California depends on an immense system of dams, reservoirs and aqueducts to impound and store water, and to move it from where it starts out -- mostly in Northern California and the Sierra Nevada -- to farms and cities everywhere else in the state.
OK -- that much is California 101, and we've all heard it, whether we were listening or not. But it's one thing to hear about this system, built almost entirely in the last century, and another thing to encounter it face to face.
The dozen largest dams and reservoirs, pictured in the gallery below, are key to the California we know today. Long ago, the flow of rivers in a wet winter would turn the Central Valley into a teeming inland sea. Now dammed, diked and tamed, the wild valley and its rivers have been transformed again, into the main engine of an economic powerhouse. Water that used to flow unchecked is now diverted to support one of the Earth's richest farm regions and 38 million people working in the world's eighth-largest economy.

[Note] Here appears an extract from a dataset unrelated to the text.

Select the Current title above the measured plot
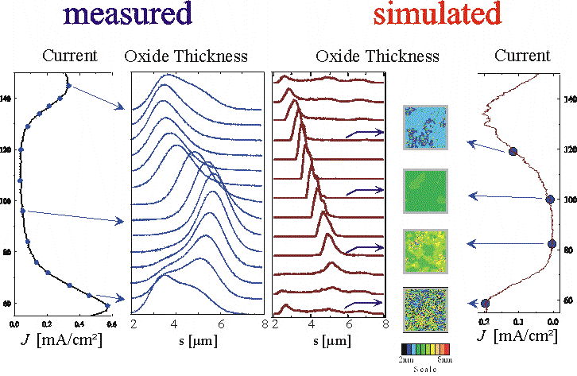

The dams and reservoirs that have made this transformation possible are monumental. Six of the nation's 14 tallest dams impound California rivers. Oroville Dam, which forms Lake Oroville, the State Water Project's principal water source, is the tallest in the United States at 770 feet.
In wet years, if you can remember one of those, these giant artificial lakes are nearly brimful and look just the way a tourist bureau would like them to always look: fresh, blue, ringed with inviting forests and campgrounds, plied by houseboaters and fishing enthusiasts.